First of all, unless the intended meaning is a figurative one, it ought to involve an actual man perched somewhere on a ledge.
Secondly, there should be a palpable, edge-of-your-seat peril; that at any moment the individual and his ledge could part company.
To his credit, director Asger Leth (Ghosts of Cite Soleil) gets right to the business at hand where the set-up is concerned, but it’s in the execution that this would-be thriller falls flat.
There’s never the feeling that wronged cop Sam Worthington is in any real danger despite spending most of the film’s 103-minute running time clinging to his windswept Roosevelt Hotel roost, some 200 feet above 45th Street.
That’s not to say the talky picture isn’t a complete letdown, thanks mainly to a colorful cast that has its energetic way with the B-movie dialogue (courtesy of screenwriter Pablo F. Fenjves, ghostwriter of the infamous O.J. Simpson book, If I Did It: The Confessions of the Killer) it has its entertaining moments, but it never lives up to that nail-biting potential.
The promise of something more could initially lure the thrill-seekers, but this Summit Entertainment release will likely perform best in its ancillary life.
Having recently escaped from prison, disgraced NYPD detective Nick Cassidy (Worthington) checks into the midtown Manhattan hotel, and, after ordering room service, promptly climbs out of his window and onto that tight ledge.
Is he really suicidal? Or is this his one shot to proclaim his innocence to the quickly-swarming crowd below? And just what is his relationship to the piranha of a businessman (Ed Harris) who’s about to unveil his new real estate venture?
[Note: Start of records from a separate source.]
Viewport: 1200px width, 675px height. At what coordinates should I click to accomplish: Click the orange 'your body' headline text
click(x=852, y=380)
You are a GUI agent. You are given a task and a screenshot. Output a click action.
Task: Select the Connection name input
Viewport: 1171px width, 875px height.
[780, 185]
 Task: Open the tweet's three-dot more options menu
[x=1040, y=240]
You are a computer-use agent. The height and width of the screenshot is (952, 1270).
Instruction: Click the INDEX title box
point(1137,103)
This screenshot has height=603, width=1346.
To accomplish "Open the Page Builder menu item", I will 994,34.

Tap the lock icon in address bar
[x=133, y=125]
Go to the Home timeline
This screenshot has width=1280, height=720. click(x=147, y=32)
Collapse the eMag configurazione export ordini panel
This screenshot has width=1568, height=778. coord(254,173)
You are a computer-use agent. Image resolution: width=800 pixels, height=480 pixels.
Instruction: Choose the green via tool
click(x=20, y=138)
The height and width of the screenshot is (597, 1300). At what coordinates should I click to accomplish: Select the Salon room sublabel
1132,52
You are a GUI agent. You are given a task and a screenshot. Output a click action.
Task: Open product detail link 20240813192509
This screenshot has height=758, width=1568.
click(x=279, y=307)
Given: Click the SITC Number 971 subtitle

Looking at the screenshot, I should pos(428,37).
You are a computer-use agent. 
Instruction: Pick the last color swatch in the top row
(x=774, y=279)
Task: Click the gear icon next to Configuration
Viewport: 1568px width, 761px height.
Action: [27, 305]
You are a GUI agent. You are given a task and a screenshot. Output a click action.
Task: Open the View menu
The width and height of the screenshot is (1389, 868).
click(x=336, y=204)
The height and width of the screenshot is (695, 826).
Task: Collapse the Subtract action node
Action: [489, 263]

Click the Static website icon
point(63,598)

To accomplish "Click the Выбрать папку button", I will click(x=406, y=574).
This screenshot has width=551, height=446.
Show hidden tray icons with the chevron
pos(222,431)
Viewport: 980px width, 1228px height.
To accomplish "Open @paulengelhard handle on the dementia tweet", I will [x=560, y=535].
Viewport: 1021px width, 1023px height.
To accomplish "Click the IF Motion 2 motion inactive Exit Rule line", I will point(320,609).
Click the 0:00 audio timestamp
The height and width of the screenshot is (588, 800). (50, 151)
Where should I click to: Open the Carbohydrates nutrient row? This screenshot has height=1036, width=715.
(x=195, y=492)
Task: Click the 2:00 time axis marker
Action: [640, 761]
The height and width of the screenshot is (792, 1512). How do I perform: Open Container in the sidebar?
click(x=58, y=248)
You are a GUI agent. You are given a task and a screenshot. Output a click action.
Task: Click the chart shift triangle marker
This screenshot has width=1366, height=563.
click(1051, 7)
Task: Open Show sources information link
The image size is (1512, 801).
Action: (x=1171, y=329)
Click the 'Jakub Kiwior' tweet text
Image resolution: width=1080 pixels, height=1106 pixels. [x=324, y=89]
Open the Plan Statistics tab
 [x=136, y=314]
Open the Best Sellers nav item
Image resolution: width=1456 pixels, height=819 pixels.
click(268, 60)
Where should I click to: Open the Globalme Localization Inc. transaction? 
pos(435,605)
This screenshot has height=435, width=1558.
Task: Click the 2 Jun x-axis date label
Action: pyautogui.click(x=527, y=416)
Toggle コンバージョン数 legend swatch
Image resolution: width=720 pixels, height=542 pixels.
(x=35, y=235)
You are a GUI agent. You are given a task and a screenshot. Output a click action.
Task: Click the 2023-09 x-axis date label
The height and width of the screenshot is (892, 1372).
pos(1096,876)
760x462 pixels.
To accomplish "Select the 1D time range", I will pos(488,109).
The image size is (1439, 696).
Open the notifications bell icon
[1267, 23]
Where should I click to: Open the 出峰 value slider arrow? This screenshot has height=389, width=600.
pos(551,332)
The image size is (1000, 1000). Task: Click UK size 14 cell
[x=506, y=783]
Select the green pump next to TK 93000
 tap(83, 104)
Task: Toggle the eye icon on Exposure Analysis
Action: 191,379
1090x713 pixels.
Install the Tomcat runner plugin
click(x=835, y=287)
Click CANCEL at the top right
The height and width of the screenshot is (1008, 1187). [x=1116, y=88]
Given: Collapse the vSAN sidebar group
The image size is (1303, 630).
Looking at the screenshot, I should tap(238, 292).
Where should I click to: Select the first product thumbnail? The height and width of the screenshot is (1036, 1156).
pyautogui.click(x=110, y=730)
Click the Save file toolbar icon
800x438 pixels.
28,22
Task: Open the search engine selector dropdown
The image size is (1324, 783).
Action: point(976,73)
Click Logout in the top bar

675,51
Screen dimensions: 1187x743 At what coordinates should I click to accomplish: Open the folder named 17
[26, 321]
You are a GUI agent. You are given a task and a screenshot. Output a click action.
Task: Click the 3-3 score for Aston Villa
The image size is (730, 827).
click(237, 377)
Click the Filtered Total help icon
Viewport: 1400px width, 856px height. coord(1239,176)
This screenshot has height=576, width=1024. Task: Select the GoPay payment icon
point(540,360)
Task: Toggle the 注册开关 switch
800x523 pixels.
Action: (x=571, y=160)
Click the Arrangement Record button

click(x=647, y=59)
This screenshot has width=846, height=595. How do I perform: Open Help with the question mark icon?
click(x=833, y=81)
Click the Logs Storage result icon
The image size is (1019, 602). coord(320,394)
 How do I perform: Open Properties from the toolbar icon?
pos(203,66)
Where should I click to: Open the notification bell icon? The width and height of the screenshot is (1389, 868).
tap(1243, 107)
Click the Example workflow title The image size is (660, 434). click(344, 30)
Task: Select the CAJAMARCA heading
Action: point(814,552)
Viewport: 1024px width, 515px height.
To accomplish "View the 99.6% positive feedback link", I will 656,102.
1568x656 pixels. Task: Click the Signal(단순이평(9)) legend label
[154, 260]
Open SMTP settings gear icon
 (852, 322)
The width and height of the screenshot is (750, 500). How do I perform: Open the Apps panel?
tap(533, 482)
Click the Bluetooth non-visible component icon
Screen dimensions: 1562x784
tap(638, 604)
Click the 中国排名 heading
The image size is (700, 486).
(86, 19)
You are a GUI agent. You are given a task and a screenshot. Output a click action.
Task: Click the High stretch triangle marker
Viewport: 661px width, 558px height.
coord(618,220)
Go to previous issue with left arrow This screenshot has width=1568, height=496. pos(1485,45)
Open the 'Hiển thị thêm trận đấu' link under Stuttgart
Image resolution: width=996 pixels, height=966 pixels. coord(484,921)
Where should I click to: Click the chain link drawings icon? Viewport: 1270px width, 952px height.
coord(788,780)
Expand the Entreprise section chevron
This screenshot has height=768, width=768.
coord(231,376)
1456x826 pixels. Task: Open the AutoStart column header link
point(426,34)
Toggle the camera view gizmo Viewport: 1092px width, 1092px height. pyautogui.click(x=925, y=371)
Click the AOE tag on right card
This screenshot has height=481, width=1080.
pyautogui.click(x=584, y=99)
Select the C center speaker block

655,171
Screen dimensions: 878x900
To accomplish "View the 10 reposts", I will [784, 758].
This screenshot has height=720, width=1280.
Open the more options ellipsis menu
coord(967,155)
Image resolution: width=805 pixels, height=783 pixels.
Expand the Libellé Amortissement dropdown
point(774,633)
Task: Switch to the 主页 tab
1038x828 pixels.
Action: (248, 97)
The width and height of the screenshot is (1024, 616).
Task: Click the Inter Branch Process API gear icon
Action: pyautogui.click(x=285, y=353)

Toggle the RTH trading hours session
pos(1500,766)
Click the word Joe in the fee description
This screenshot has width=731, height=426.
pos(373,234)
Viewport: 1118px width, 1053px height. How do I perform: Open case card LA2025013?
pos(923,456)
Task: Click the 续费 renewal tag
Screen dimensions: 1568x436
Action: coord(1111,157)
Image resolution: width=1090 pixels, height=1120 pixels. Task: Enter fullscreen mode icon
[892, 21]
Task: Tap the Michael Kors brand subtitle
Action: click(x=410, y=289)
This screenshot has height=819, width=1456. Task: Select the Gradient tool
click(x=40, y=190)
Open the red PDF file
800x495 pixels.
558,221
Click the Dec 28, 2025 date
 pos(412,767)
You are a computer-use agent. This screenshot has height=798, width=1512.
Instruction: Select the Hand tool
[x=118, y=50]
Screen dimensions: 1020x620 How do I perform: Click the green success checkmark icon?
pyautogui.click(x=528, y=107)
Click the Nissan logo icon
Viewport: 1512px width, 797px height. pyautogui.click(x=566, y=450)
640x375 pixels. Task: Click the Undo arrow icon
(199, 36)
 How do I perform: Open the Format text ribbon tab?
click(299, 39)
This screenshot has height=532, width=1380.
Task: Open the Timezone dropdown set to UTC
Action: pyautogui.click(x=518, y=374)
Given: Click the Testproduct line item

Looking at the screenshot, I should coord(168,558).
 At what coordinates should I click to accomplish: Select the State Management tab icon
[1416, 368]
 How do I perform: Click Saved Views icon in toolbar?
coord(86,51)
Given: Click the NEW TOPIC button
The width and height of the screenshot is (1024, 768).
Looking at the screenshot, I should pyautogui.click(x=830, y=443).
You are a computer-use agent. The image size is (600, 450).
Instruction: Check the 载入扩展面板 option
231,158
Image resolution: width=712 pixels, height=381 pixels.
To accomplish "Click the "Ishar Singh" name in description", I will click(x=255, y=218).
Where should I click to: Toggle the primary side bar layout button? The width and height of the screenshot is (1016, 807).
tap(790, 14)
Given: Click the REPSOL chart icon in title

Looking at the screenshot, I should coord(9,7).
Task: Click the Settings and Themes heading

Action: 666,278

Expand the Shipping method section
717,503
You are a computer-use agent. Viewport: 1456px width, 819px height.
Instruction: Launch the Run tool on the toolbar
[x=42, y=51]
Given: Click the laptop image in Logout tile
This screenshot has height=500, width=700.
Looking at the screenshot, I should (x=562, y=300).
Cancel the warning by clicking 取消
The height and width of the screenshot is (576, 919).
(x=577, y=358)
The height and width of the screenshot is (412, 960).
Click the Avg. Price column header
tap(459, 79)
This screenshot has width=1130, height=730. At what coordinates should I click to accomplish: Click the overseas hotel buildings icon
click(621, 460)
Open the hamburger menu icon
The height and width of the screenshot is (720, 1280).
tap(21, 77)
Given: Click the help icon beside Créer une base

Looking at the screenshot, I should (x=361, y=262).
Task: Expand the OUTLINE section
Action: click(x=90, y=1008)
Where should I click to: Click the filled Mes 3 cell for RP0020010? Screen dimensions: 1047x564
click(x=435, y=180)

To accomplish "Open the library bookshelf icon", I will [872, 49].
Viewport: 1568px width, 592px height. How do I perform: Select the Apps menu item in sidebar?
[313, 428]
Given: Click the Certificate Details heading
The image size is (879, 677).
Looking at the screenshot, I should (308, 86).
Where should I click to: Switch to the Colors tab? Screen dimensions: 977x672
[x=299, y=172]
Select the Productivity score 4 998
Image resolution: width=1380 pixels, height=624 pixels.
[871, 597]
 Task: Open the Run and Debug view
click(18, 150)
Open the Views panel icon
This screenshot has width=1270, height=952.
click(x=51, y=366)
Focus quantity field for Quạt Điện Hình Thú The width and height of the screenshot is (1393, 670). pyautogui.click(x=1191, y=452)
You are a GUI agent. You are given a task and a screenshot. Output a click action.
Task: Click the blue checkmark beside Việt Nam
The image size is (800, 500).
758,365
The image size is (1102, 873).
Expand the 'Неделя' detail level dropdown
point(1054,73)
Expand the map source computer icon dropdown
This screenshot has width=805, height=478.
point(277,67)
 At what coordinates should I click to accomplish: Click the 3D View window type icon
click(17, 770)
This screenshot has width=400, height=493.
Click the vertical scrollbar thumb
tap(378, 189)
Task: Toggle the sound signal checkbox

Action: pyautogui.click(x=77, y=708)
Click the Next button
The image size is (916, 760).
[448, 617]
It should come as no surprise that not everything is quite what it seems to be in Man on a Ledge, but the various reveals would have been more effective if the audience had been too distracted to figure out the Mission: Impossible-type machinations so far in advance.
What was needed was the skill of a Sir Ridley or Tony Scott, the sort of filmmakers who can deliver on the sort of tightly-calibrated action sequences required here, constantly ratcheting up the tension.
And while much of the plot logic also appears to have been tossed out that window and the corny dialogue does Aussie Worthington and his unconvincing New York accent no favors, others in the cast, including Elizabeth Banks as a jaded NYPD negotiator and Jamie Bell as Worthington’s younger brother, manage to keep things lively.
Looking to be particularly enjoying herself is Kyra Sedgwick as a tough cookie of a New York TV reporter named Suzy Morales who elicits chuckles each time she rolls the “r” in her last name.